According to his obituary in the local paper, the Toledo Blade, "Some believe he will be remembered as the "father" of commercial-scale solar energy, having practically handed the needed technology to society on a platter in the 1990s."

==McMaster rotary engine==
Since the 1940s, McMaster was sketching and tinkering with models, continuously reworking various designs for what has since become the McMaster Rotary Engine (MRE), Patent US2002043238, 'Wobble engine'. His son Ronald started working on the project in the 1970s, and brother Robert joined in after the sale of Solar Cells Inc. in 1999. The engine is shaped like a drum with the same circumference as a basketball, and is claimed to:
- Weigh only one-tenth as much as a current six-cylinder engine
- Have only two moving parts other than a ball valve; eight parts total
- function under water or deep in space
Unlike the Wankel rotary, which has a heavy rotor, the MRE rotor is light wobble plate, promising greater efficiency.

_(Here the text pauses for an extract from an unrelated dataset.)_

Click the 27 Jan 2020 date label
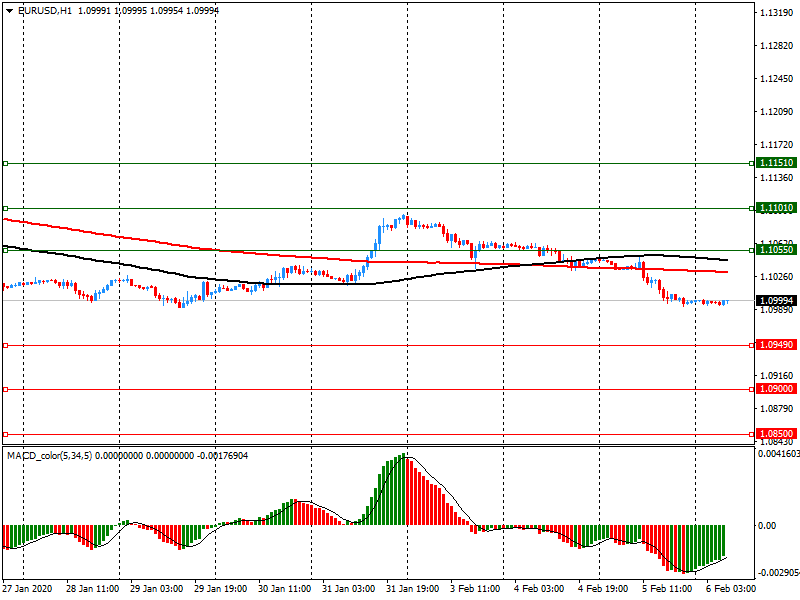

In addition to the two-cycle basketball model, work is continuing on a two-cycle engine about the size of a coffee-can that could be built into wheel hubs, and a four-cycle gasoline version, as well as an engine based on a two-part fuel system utilizing gaseous hydrogen and oxygen
	US2002043238

==Philanthropy==
The Harold and Helen McMaster Foundation was founded in 1988, and has made contributions to libraries, colleges, universities, museums, and hospitals in Northwest Ohio and Southeast Michigan.

== Awards ==
- Doctor of Science (honorary), Ohio State University
- Doctor of Science (honorary), Defiance College
- Pilgrim Award, Defiance College
- Ohio State University Department of Physics Distinguished Alumni Award
- Ohio Department of Development Entrepreneur of the Year Award, 1998
- National Glass Industry's Phoenix Award
- Engineering and Science Hall of Fame, Dayton
- Ohio Science and Technology Hall of Fame, Columbus.

==Family==
Harold McMaster was born on a tenant farm near Deshler, Ohio. He met his wife, the former Helen Clark, while both were students at Defiance College in the 1930s. In addition to his widow, he was survived by their four children: Ronald McMaster, Jeanine Dunn, Nancy Cobie, and Alan McMaster. Harold McMaster died in 2003.